**What is asked:** Copy the entries word for word, from the line holding "Given: Click the gray Facilities bar" through the line holding "[x=1259, y=679]", both included, and leave the pictures out.

(Pointing data for screenshots)

■ ■ ■ ■ ■

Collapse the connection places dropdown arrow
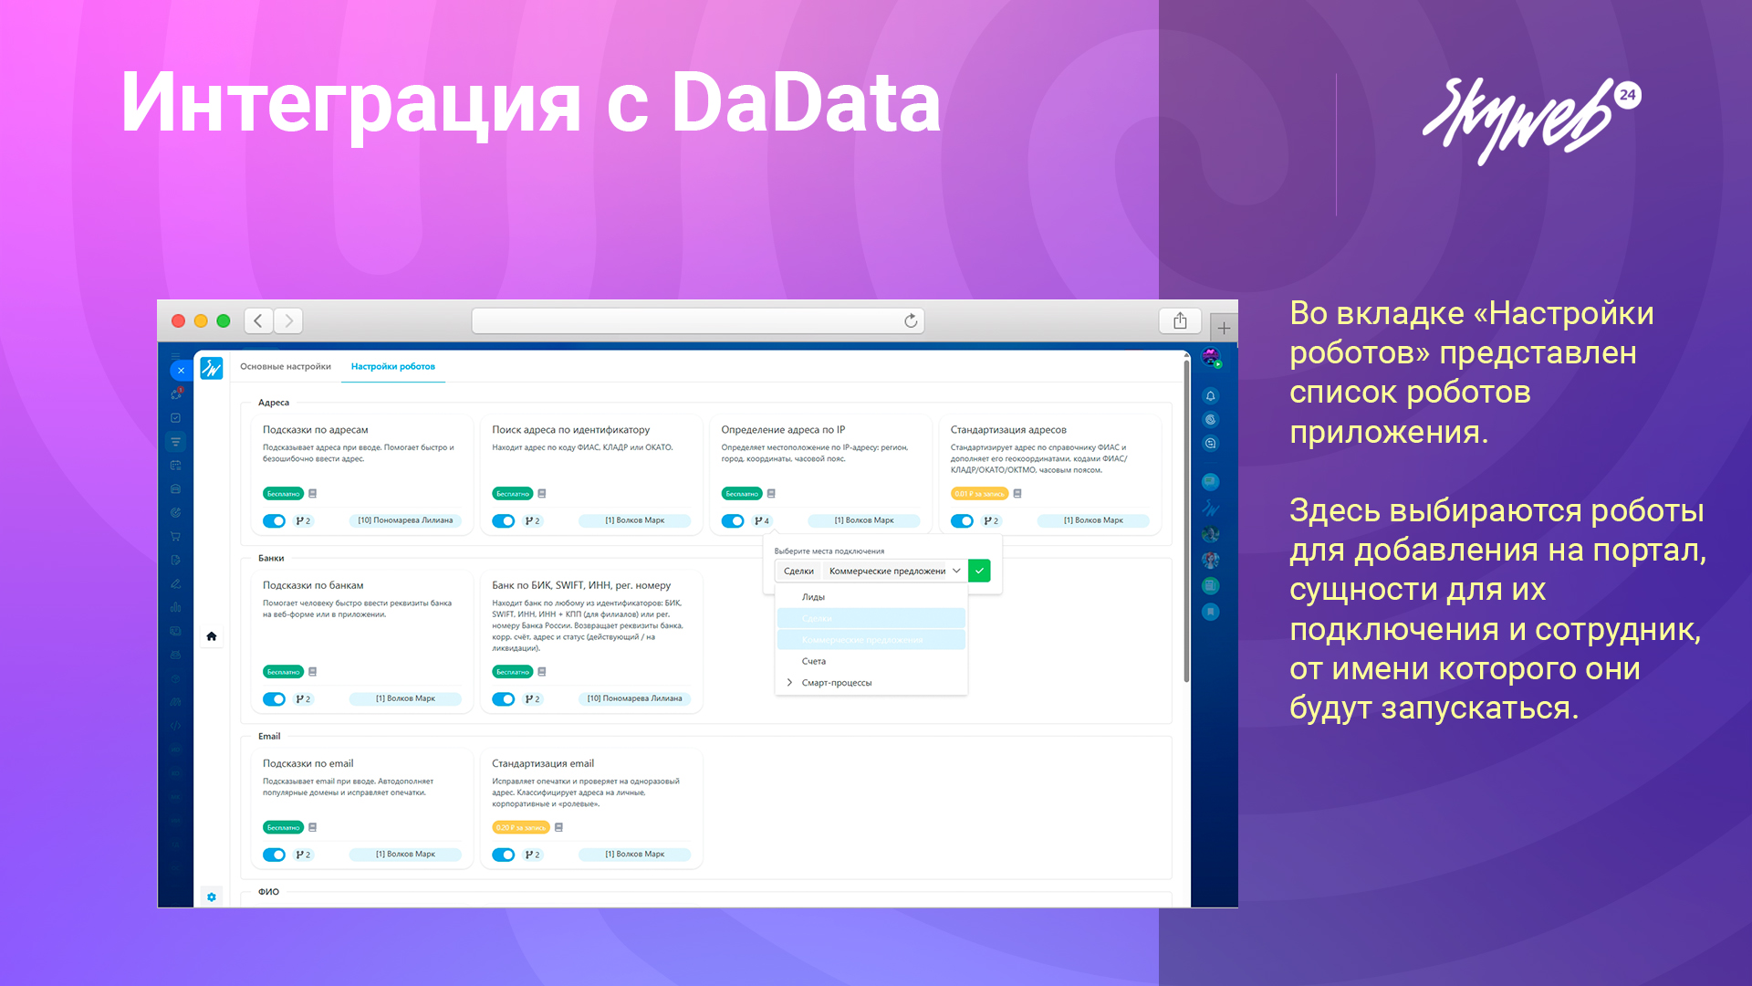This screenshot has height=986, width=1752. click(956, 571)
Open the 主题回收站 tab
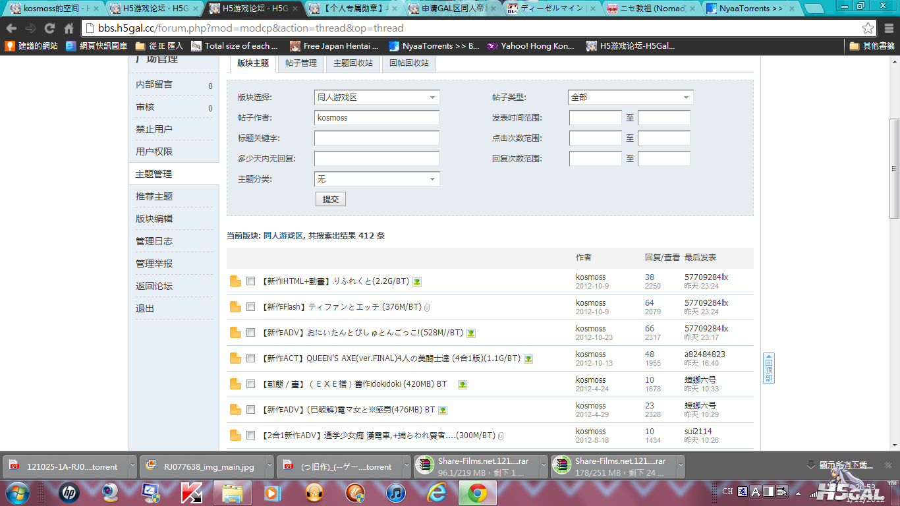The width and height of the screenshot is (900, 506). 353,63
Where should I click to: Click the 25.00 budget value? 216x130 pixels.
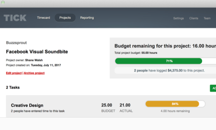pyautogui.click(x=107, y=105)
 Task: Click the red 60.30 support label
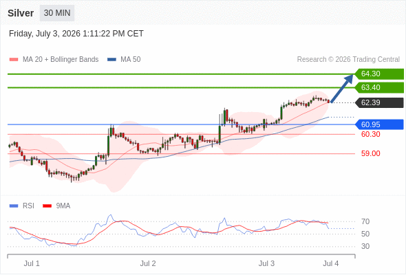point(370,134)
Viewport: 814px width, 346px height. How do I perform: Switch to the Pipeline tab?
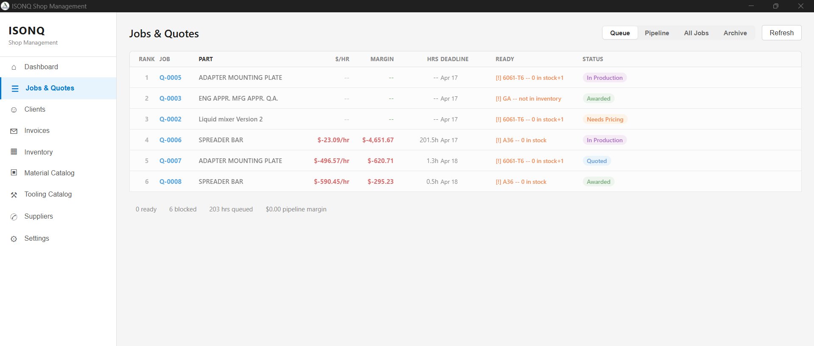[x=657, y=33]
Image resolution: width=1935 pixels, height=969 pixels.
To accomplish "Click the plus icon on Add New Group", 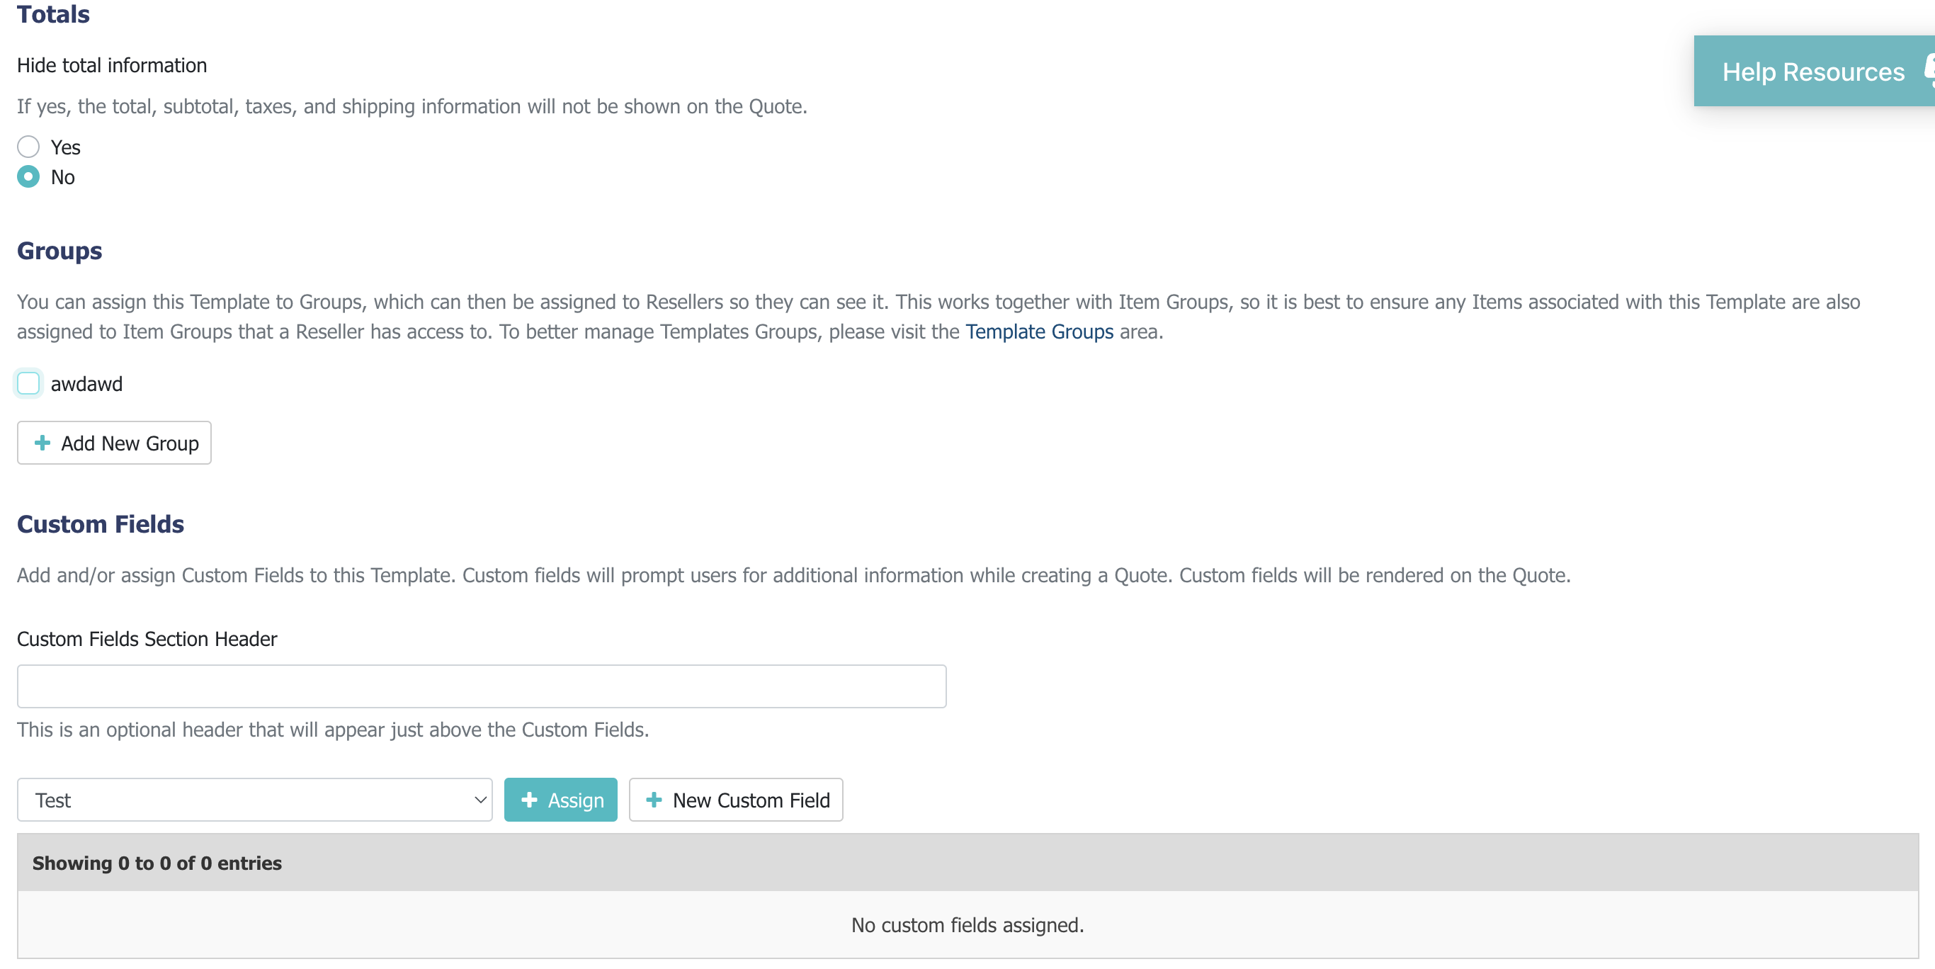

■ ■ ■ ■ ■

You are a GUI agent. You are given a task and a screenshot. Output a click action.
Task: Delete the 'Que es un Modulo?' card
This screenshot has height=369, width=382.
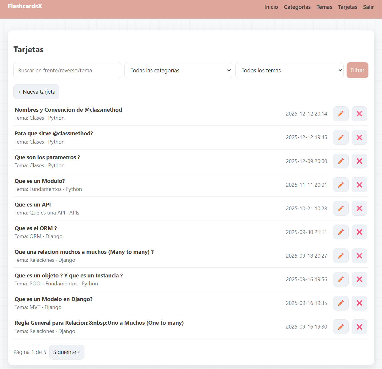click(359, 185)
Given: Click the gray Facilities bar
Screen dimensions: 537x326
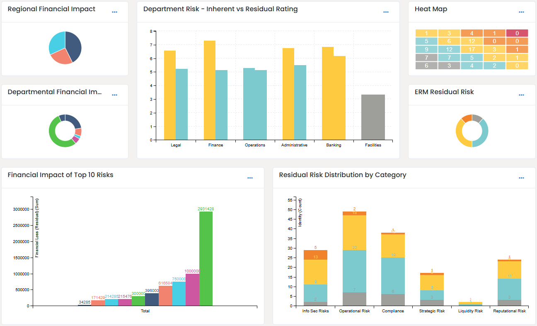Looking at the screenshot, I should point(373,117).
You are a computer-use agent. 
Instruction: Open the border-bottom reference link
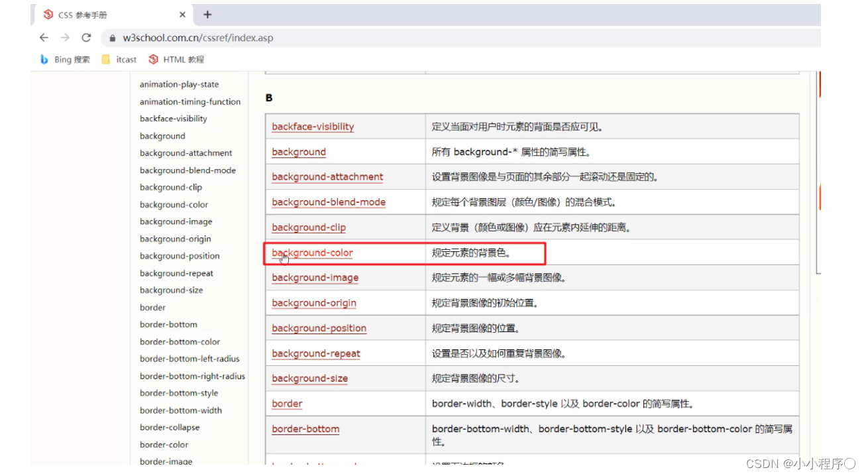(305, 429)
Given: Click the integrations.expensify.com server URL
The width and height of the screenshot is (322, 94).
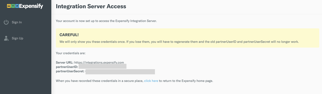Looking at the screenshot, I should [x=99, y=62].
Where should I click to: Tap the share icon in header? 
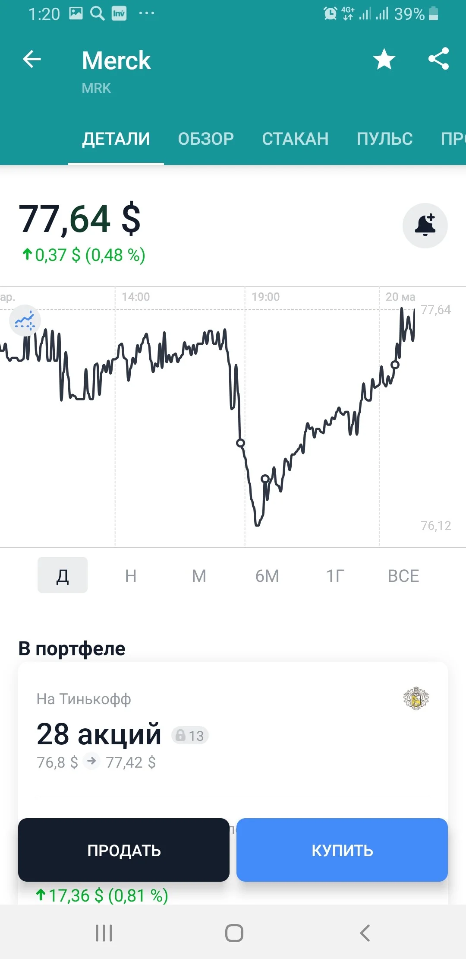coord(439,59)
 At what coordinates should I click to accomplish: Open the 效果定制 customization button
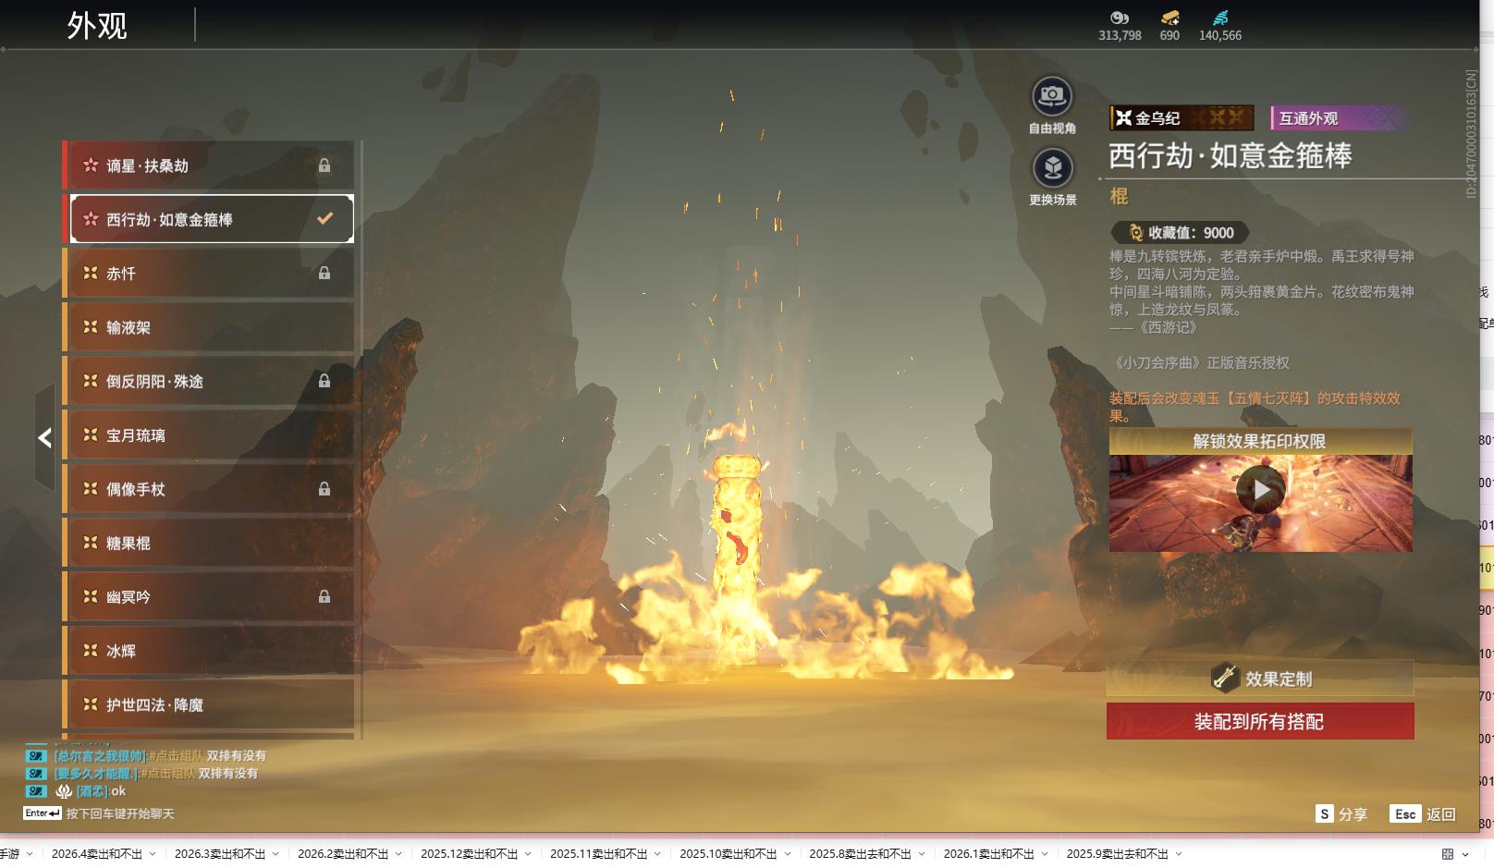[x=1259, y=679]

■ ■ ■ ■ ■

**Result of the task:**
Given: Click the gray Facilities bar
Screen dimensions: 537x326
Looking at the screenshot, I should point(373,117).
You are a computer-use agent. 
Instruction: Open the border-bottom reference link
(305, 429)
Given: Click the integrations.expensify.com server URL
The width and height of the screenshot is (322, 94).
Looking at the screenshot, I should [x=99, y=62].
Where should I click to: Tap the share icon in header? 
coord(439,59)
 At what coordinates should I click to accomplish: Open the 效果定制 customization button
[x=1259, y=679]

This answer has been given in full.